The enigmatic language of elephants. To study the language of elephants, one needs a seismometer — a device that measures earthquakes — which is how biologist Beth Mortimer and geophysicist Tarje Nissen-Meyer came to work together. Elephants communicate simultaneously through the land and air over long distances using infrasonic vocalizations, meaning that they make sounds deeper than the human ear can detect. “These vocalizations are as loud as 117 decibels, which is about the same volume as a Coachella rock concert,” says Nissen-Meyer. By using seismology to study wildlife, the pair is developing a noninvasive, real-time and low-cost study method that is practical in developing countries to help them fight poaching. Eventually, they’d like to go beyond elephants, and they have plans to continue eavesdropping on the silent discos of the animal kingdom, keeping an ear to the ground to help protect the world’s most vulnerable societies, precious landscapes and iconic animals.

Living a good life with dementia. How would you prefer to spend the last years of your life: in a sterile, hospital-like institution or in a comfortable home that has a supermarket, pub, theater and park within easy walking distance? The answer seems obvious now, but when the Hogeweyk dementia care center was founded by Yvonne Van Amerongen 25 years ago, it was seen as a risky break from traditional dementia care. Located near Amsterdam, Hogeweyk is a gated community consisting of 27 homes with more than 150 residents who have dementia, all overseen 24/7 by well-trained professional and volunteer staff. (The current physical village opened in 2009.) People live in groups according to shared lifestyles. One home, where Van Amerongen’s mother now lives, contains travel, music and art enthusiasts. Surprisingly, it runs on the same public funds given to other nursing homes in the Netherlands — success, Van Amerongen says, comes from making careful spending decisions. As she puts it, “Red curtains are as expensive as gray ones.” The village has attracted international visitors eager to study the model, and direct offshoots are under construction in Canada and Australia. Whether people have dementia or not, Van Amerongen says, “Everyone wants fun in life and meaning in life.”

“This is a moral uprising … a new and unsettling force of people who are repairing the breach, who refuse to give up, and refuse to settle and surrender to suffering,” says Reverend William Barber, right. Together with Reverend Liz Theoharis, at left, he speaks at TEDWomen 2018: Showing Up, November 29, 2018, Palm Springs, California. (Photo: Callie Giovanna / TED)

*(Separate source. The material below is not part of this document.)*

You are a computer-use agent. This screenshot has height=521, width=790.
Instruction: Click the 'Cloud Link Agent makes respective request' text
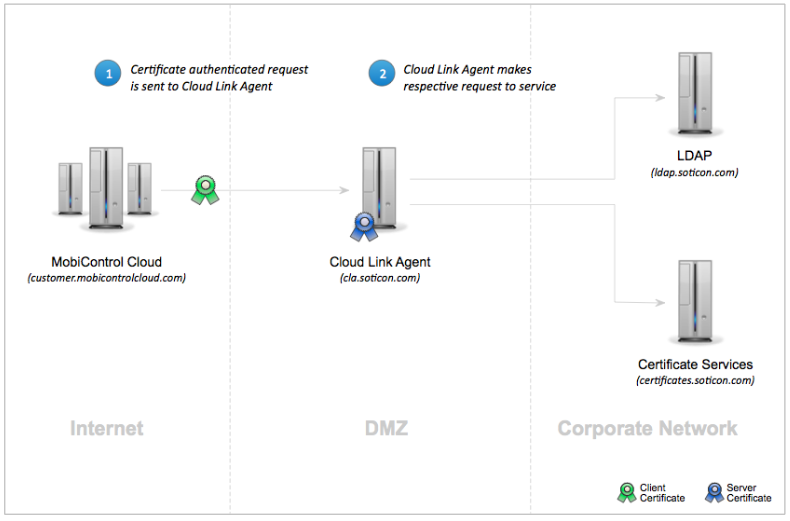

America’s fusion is our story. Reverends William Barber and Liz Theoharis have traveled from the Bronx to the border, from the deep South to the California coast, meeting mothers whose children died because of a lack of healthcare, homeless families whose encampments have been attacked by police and communities where there’s raw sewage in people’s yards. Closing session 4 of TEDWomen 2018, the two make a powerful call to end poverty. “America is beset by deepening poverty, ecological devastation, systemic racism and an economy harnessed to seemingly endless war,” Barber says. In a nation that boasts of being the wealthiest country in world, 51 percent of children live in food-insecure homes, and 250,000 people die every year of poverty and low wealth. “If we have a different moral imagination, if we have policy shifts guided by moral fusion, we can choose a better way,” Theoharis says. This past spring, Barber and Theoharis helped organize the largest, most expansive simultaneous wave of nonviolent civil disobedience in the 21st century and perhaps in history, re-inaugurating the Poor People’s Campaign started by Dr. Martin Luther King, Jr. The campaign is changing the narrative around poor people, refuting the idea that it’s not possible for everyone to survive and thrive. Barber and Theoharis are organizing hearings, holding community BBQs, going door to door registering people for a movement, holding freedom schools and developing public policies that will improve people’s lives. “This is a moral uprising … a new and unsettling force of people who are repairing the breach, who refuse to give up, and refuse to settle and surrender to suffering,” Barber says.